ChangwenXu98 / TransPolymer

Implementation of "TransPolymer: a Transformer-based language model for polymer property predictions" in PyTorch
MIT License
53 stars 19 forks source link

Question about Tokenizer #14

Closed himanshisyadav closed 5 months ago

himanshisyadav commented 8 months ago

Why does the tokenizer tokenize Cl as just C?

sequence = "[O-][Cl+3]([O-])([O-])[O-]"
print(tokenizer.tokenize(sequence))
['[', 'O', '-', ']', '[', 'C', '+', '3', ']', '(', '[', 'O', '-', ']', ')', '(', '[', 'O', '-', ']', ')', '[', 'O', '-', ']']

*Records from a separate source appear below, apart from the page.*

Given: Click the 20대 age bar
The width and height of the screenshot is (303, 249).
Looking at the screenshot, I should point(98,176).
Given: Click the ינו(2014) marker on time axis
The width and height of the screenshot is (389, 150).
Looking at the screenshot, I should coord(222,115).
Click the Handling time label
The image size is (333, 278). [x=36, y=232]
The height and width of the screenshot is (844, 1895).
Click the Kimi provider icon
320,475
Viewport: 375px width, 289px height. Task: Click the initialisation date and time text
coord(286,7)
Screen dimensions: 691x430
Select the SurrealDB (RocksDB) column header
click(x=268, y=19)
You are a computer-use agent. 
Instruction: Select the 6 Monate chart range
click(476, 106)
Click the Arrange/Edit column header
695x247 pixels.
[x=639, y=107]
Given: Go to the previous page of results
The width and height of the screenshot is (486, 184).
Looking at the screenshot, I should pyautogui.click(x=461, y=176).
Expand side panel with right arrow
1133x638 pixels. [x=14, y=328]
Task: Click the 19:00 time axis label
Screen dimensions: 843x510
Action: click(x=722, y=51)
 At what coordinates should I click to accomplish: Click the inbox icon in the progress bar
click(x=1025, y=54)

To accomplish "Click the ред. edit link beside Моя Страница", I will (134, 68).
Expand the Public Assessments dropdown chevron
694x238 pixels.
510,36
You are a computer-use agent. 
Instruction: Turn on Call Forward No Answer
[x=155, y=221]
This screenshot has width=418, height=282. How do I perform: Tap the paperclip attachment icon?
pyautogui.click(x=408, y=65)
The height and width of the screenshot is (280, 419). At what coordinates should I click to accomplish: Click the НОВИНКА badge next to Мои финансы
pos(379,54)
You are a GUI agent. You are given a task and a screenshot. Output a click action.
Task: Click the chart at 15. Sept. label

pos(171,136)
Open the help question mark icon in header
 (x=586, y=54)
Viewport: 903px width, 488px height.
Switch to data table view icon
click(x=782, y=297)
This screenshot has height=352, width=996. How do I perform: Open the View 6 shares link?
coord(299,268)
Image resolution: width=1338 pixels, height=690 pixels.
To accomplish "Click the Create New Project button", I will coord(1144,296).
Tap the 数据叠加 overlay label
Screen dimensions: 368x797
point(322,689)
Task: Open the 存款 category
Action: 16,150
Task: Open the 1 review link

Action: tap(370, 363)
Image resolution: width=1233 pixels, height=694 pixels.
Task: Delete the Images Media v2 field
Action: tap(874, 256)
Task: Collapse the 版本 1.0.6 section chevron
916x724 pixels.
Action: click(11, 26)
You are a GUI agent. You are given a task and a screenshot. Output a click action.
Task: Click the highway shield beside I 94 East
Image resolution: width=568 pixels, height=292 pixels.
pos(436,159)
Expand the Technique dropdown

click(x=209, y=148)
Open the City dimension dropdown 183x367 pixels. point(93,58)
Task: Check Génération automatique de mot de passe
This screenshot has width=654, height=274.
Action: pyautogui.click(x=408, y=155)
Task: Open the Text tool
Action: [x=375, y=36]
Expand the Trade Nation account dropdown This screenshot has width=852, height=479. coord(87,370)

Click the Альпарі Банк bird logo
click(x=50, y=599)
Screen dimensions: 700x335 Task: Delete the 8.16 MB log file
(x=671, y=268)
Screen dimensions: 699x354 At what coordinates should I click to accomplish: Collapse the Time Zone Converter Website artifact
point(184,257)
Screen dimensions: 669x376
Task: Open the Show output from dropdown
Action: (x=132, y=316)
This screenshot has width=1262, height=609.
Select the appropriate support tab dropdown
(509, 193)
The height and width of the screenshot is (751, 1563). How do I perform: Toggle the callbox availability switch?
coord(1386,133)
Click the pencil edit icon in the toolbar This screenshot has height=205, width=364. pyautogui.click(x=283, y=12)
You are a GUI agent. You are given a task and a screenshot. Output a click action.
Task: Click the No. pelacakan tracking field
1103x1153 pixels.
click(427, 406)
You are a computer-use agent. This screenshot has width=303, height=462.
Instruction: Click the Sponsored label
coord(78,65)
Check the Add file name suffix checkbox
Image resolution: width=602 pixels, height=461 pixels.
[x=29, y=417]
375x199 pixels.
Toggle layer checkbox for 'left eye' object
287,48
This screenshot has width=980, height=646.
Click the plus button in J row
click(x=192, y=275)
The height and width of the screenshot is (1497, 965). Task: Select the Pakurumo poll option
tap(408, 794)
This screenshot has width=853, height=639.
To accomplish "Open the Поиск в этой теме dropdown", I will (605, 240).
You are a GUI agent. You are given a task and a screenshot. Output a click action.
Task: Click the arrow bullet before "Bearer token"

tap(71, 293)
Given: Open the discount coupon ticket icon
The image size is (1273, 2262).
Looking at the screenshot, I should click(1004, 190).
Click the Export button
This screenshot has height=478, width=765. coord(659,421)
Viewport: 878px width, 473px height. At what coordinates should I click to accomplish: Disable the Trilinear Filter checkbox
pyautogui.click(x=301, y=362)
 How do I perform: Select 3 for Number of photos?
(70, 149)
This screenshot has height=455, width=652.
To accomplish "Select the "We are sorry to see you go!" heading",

However, the tokenizer performs differently for Li and Br.

sequence = "[Li+].[Br-]"
print(tokenizer.tokenize(sequence))
['[', 'Li', '+', ']', '.', '[', 'Br', '-', ']']

Thank you for your help!

ChangwenXu98 commented 8 months ago

Hi @himanshisyadav, I tried your example and Cl is tokenized to be Cl, not C.

sequence = "[O-][Cl+3]([O-])([O-])[O-]"
print(tokenizer.tokenize(sequence))
['[', 'O', '-', ']', '[', 'Cl', '+', '3', ']', '(', '[', 'O', '-', ']', ')', '(', '[', 'O', '-', ']', ')', '[', 'O', '-', ']']

Maybe you can check your code where the tokenizer is imported and defined. Let me know if you still have any question.

himanshisyadav commented 8 months ago

@ChangwenXu98 Thank you for your quick response! I'll check my code.